> **Assignment**
Since pictures are not part of the copy, please output only the lines from the one with "This screenshot has width=807, height=483." through the end of the data below, exactly as written.

> **Data for this exercise**
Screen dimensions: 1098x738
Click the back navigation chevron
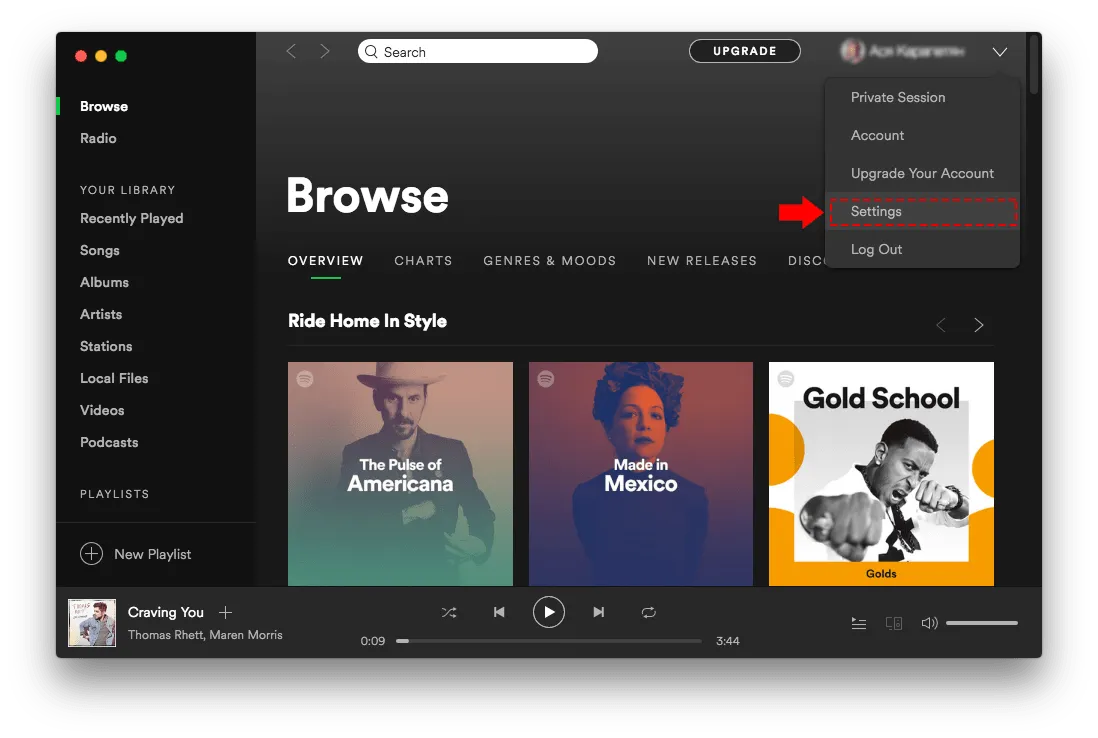click(290, 50)
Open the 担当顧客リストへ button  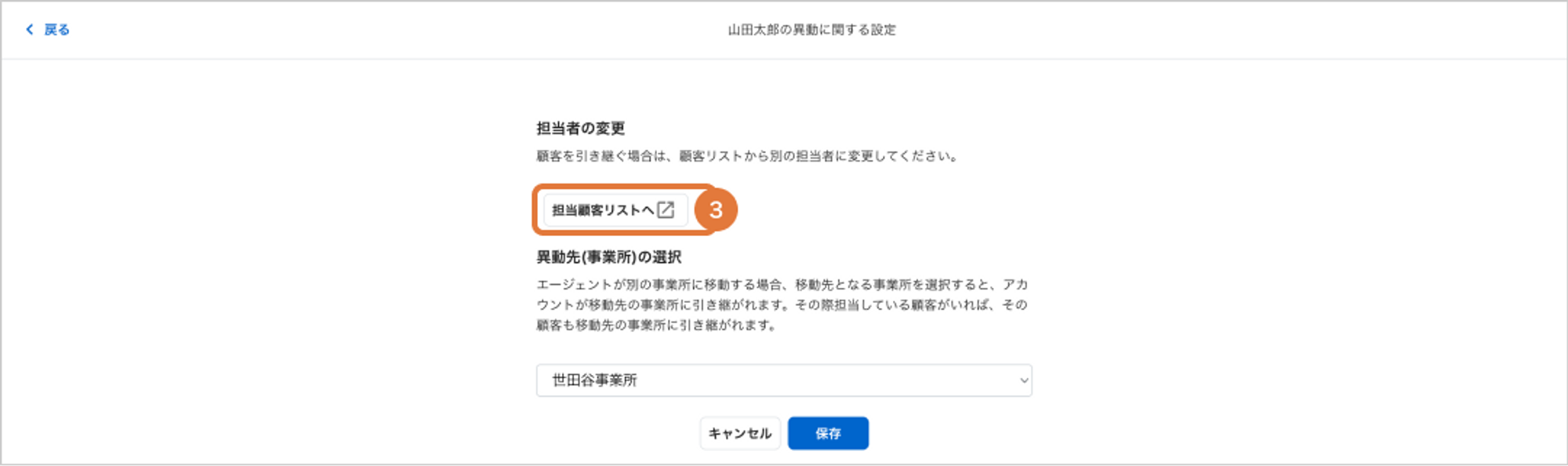615,210
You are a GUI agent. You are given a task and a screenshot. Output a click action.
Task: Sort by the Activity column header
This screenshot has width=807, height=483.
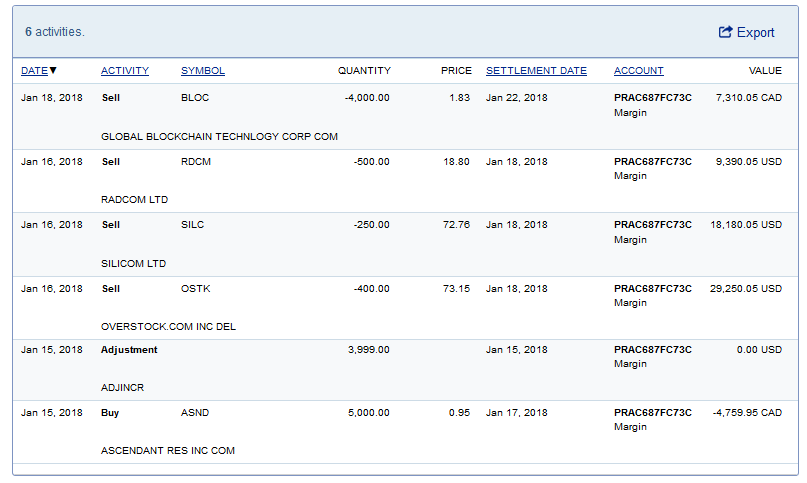125,71
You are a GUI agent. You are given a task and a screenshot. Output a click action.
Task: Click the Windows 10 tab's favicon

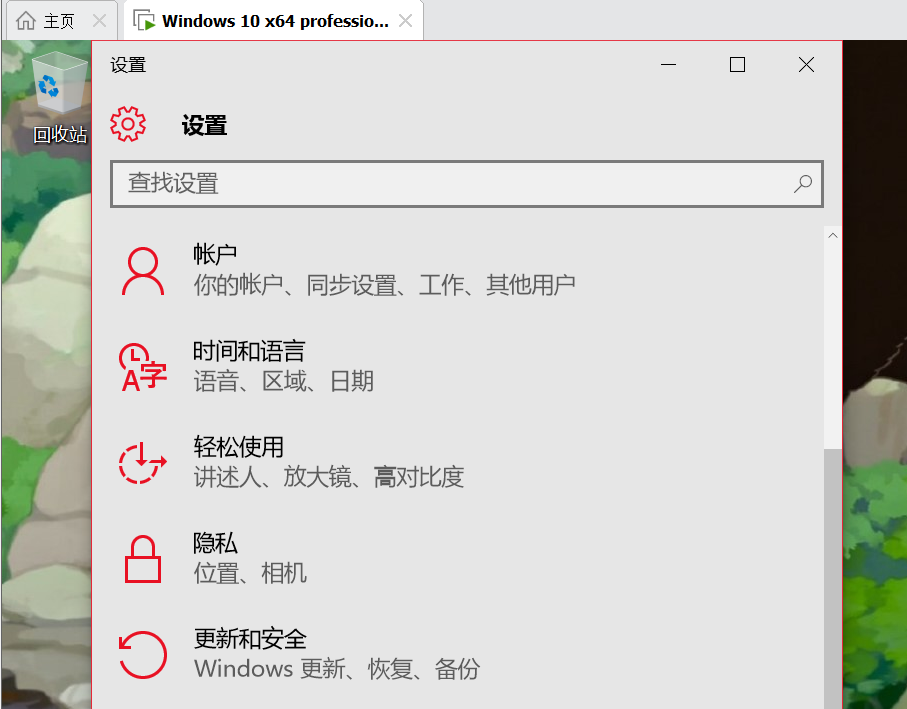click(144, 20)
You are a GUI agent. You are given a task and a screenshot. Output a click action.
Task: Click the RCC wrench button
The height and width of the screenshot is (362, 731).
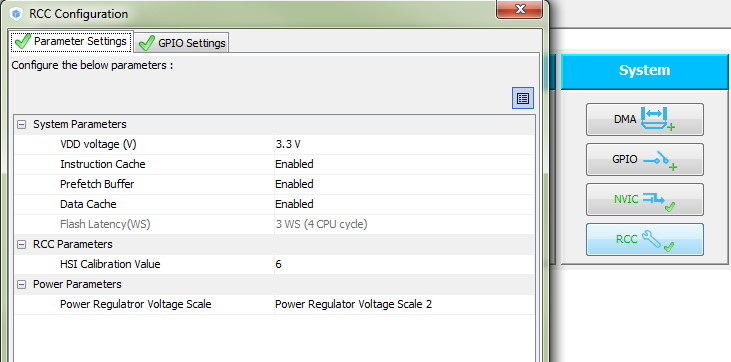coord(645,239)
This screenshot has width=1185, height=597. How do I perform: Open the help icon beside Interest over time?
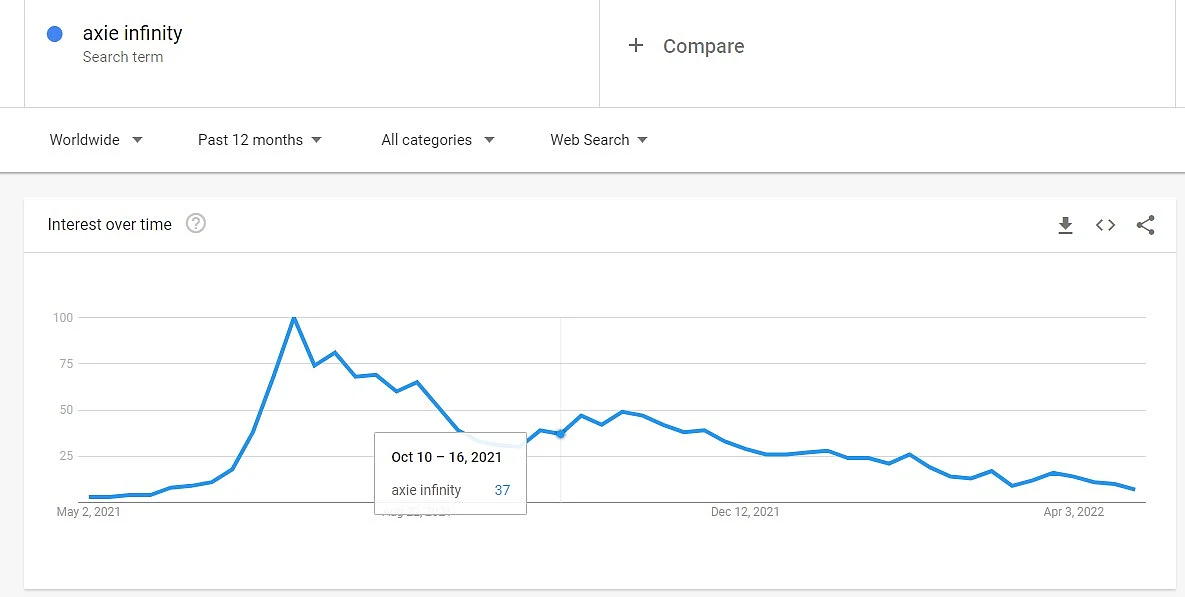pyautogui.click(x=196, y=224)
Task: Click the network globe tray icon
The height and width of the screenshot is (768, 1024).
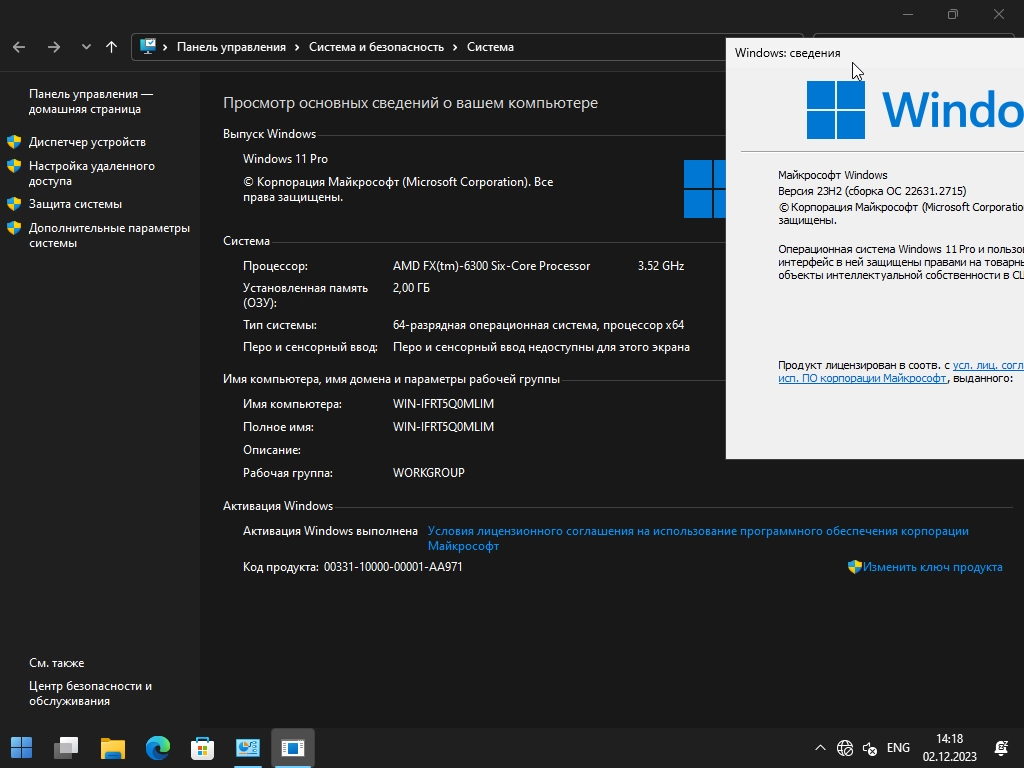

> **Problem solution**
This screenshot has width=807, height=483.
125,71
You are a GUI agent. You are given a task and a screenshot. Output a click action.
Task: Click the Windows 10 tab's favicon

click(144, 20)
You are a GUI agent. You are given a task and a screenshot. Output a click action.
Task: Click the RCC wrench button
The height and width of the screenshot is (362, 731).
coord(645,239)
This screenshot has width=1185, height=597. How do I perform: Open the help icon beside Interest over time?
pyautogui.click(x=196, y=224)
Task: Click the network globe tray icon
The height and width of the screenshot is (768, 1024).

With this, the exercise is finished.